[Research Seminar] Foundation of Mixture of Experts in Complex and Massive AI Models
About the Talk:
Since the release of the original Transformer model, extensive efforts have been devoted to scaling up the model complexities to take advantage of massive datasets and advanced computing resources. To go beyond simply increasing the network depth and width, Sparse Mixture-of-experts (SMoE) has risen as an appealing solution for scaling Large Language Models. By modularizing the network and activating only subsets of experts per input, SMoE offers constant computational costs while scaling up the model complexity, which often results in improved performances. Despite the initial success, effective SMoE training has been well-known to be notoriously challenging because of the representation collapse issue where all experts converge to learn similar representations or all tokens are only routed to a few experts. As a result, SMoE often suffers from limited representation capabilities and wasteful parameter usage. In this talk, to address its core challenge of representation collapse, we propose a novel competition mechanism for training SMoE, which enjoys the same convergence rate as the optimal estimator in hindsight. Second, we develop CompeteSMoE, a scalable and effective training strategy for SMoE training via competition. CompeteSMoE employs a router trained to predict the competition outcome in a scheduled manner.
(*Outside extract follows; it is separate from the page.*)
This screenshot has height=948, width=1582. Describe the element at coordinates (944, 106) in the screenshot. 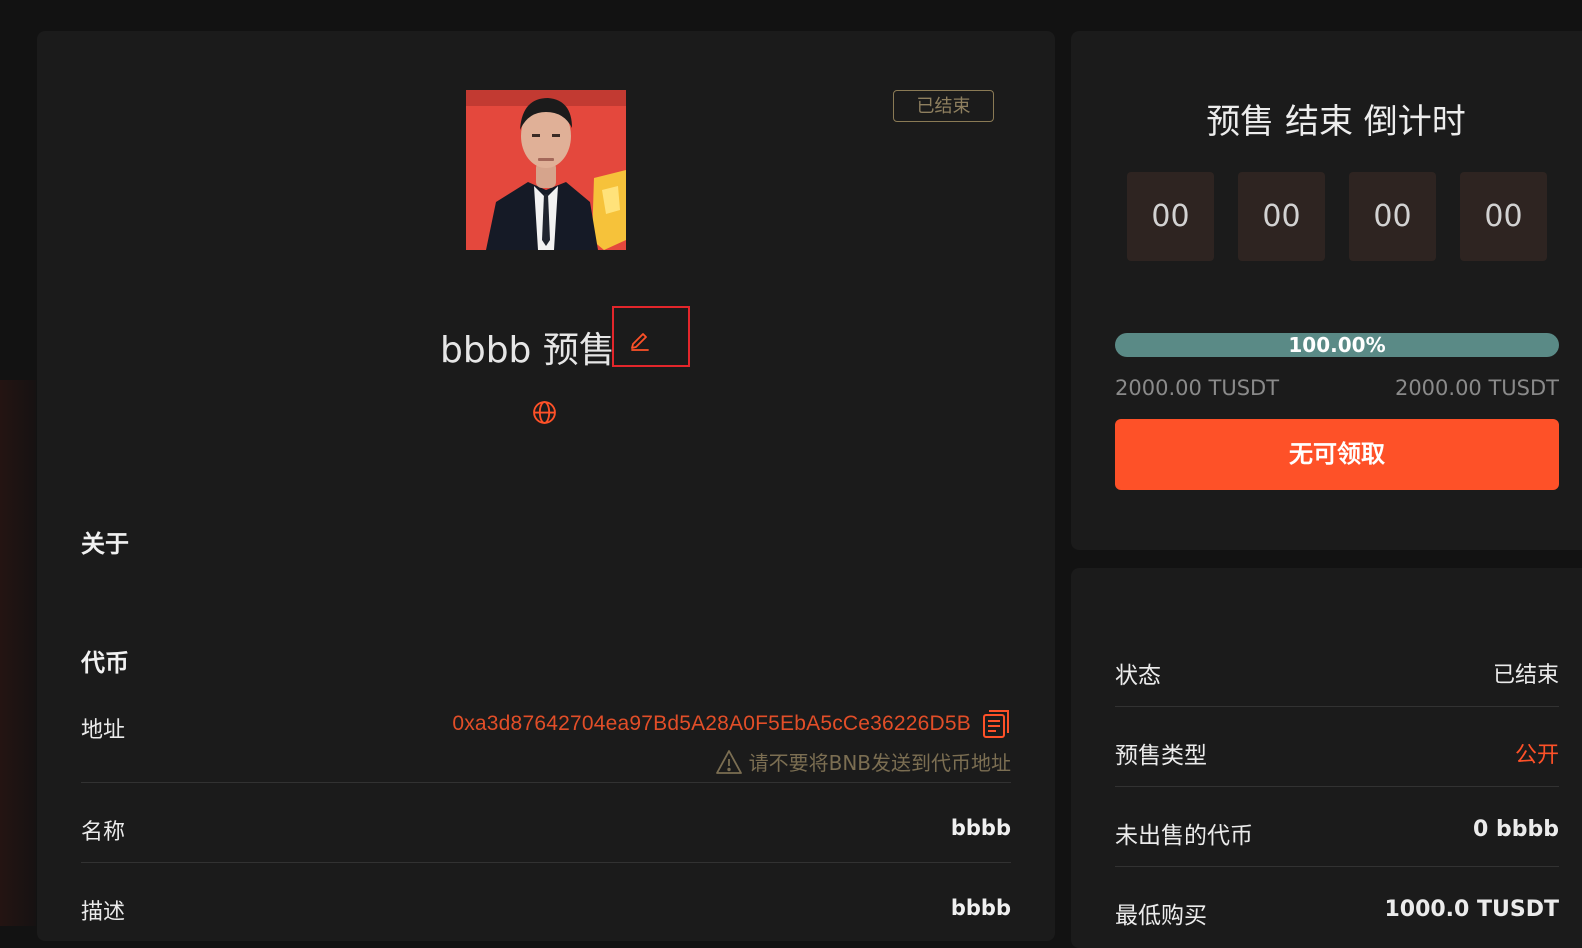

I see `status-badge: 已结束` at that location.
Thus, the router can learn high quality routing policy that are relevant to the current task. Lastly, we conduct extensive experiments to demonstrate strong learning capabilities of CompeteSMoE and show its promising scalability to large scale architectures.
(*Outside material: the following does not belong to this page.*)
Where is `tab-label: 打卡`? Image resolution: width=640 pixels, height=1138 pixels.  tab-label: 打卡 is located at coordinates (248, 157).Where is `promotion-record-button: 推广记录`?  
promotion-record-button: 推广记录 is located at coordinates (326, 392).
In the second part of the talk, we introduce a novel mixture-of-experts (MoE) framework, which we call FuseMoE, for handling a variable number of input modalities, which has remained an open challenge in multimodal fusion due to challenges with scalability and lack of a unified approaches for addressing missing modalities. FuseMoE incorporates sparsely gated MoE layers in its fusion component, which are adept at managing distinct tasks and learning optimal modality partitioning. In addition, FuseMoE surpasses previous transformer-based methods in scalability, accommodating an unlimited array of input modalities. Furthermore, FuseMoE routes each modality to designated experts that specialize in those specific data types. This allows FuseMoE to adeptly handle scenarios with missing modalities by dynamically adjusting the influence of experts primarily responsible for the absent data, while still utilizing the available modalities. Lastly, another key innovation in FuseMoE is the integration of a novel Laplace gating function, which not only theoretically ensures better convergence rates compared to Softmax functions, but also demonstrates better predictive performance. We demonstrate that our approach shows superior ability, as compared to existing methods, to integrate diverse input modality types with varying missingness and irregular sampling on three challenging ICU prediction tasks.
About the Speaker:
Nhat Ho is currently an Assistant Professor of Data Science and Statistics at the University of Texas at Austin. He is a core member of the University of Texas Austin Machine Learning Laboratory and senior personnel of the Institute for Foundations of Machine Learning. He is currently associate editor and area chair of several prestigious journals and conferences in machine learning and statistics. His current research focuses on the interplay of four principles of machine learning and data science: interpretability of models (deep generative models, convolutional neural networks, Transformer, model misspecification), stability, and scalability of optimization and sampling algorithms (computational optimal transport, (non)-convex optimization in statistical settings, sampling and variational inference, federated learning), and heterogeneity of data (Bayesian nonparametrics, mixture and hierarchical models).